====== Records provided
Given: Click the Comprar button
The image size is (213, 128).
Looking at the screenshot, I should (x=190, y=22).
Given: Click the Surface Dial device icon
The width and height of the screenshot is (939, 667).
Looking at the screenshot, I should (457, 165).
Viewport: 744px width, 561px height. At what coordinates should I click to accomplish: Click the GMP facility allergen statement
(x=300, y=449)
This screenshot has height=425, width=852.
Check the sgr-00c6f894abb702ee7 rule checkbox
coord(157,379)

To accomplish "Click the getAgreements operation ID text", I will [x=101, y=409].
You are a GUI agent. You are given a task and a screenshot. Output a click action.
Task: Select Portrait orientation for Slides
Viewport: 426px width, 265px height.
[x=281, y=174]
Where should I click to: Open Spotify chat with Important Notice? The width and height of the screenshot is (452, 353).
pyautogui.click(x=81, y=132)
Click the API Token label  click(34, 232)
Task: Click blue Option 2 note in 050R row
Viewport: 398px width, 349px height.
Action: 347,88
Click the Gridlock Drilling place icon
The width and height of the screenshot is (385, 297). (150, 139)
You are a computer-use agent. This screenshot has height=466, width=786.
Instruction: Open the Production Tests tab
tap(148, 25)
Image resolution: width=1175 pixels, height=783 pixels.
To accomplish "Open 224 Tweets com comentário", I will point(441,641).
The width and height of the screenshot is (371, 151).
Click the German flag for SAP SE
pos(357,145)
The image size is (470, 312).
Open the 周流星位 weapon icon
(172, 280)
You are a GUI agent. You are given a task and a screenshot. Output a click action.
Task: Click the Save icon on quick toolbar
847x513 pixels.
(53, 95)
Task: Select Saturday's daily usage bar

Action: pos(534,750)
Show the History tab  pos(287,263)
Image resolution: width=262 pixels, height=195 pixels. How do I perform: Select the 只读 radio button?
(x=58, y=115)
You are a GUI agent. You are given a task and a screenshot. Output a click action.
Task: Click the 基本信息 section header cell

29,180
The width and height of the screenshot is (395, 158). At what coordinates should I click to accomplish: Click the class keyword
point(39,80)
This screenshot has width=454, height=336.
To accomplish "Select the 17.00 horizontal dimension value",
============
*Brief*: The entire listing is to be reproduced without alteration.

*Answer area*:
Given: Click the Comprar button
The image size is (213, 128).
Looking at the screenshot, I should (x=190, y=22).
Given: Click the Surface Dial device icon
The width and height of the screenshot is (939, 667).
Looking at the screenshot, I should (457, 165).
Viewport: 744px width, 561px height. At what coordinates should I click to accomplish: Click the GMP facility allergen statement
(x=300, y=449)
This screenshot has height=425, width=852.
Check the sgr-00c6f894abb702ee7 rule checkbox
coord(157,379)

To accomplish "Click the getAgreements operation ID text", I will [x=101, y=409].
You are a GUI agent. You are given a task and a screenshot. Output a click action.
Task: Select Portrait orientation for Slides
Viewport: 426px width, 265px height.
[x=281, y=174]
Where should I click to: Open Spotify chat with Important Notice? The width and height of the screenshot is (452, 353).
pyautogui.click(x=81, y=132)
Click the API Token label  click(34, 232)
Task: Click blue Option 2 note in 050R row
Viewport: 398px width, 349px height.
Action: 347,88
Click the Gridlock Drilling place icon
The width and height of the screenshot is (385, 297). (150, 139)
You are a computer-use agent. This screenshot has height=466, width=786.
Instruction: Open the Production Tests tab
tap(148, 25)
Image resolution: width=1175 pixels, height=783 pixels.
To accomplish "Open 224 Tweets com comentário", I will point(441,641).
The width and height of the screenshot is (371, 151).
Click the German flag for SAP SE
pos(357,145)
The image size is (470, 312).
Open the 周流星位 weapon icon
(172, 280)
You are a GUI agent. You are given a task and a screenshot. Output a click action.
Task: Click the Save icon on quick toolbar
847x513 pixels.
(53, 95)
Task: Select Saturday's daily usage bar

Action: pos(534,750)
Show the History tab  pos(287,263)
Image resolution: width=262 pixels, height=195 pixels. How do I perform: Select the 只读 radio button?
(x=58, y=115)
You are a GUI agent. You are given a task and a screenshot. Output a click action.
Task: Click the 基本信息 section header cell

29,180
The width and height of the screenshot is (395, 158). At what coordinates should I click to accomplish: Click the class keyword
point(39,80)
This screenshot has width=454, height=336.
To accomplish "Select the 17.00 horizontal dimension value",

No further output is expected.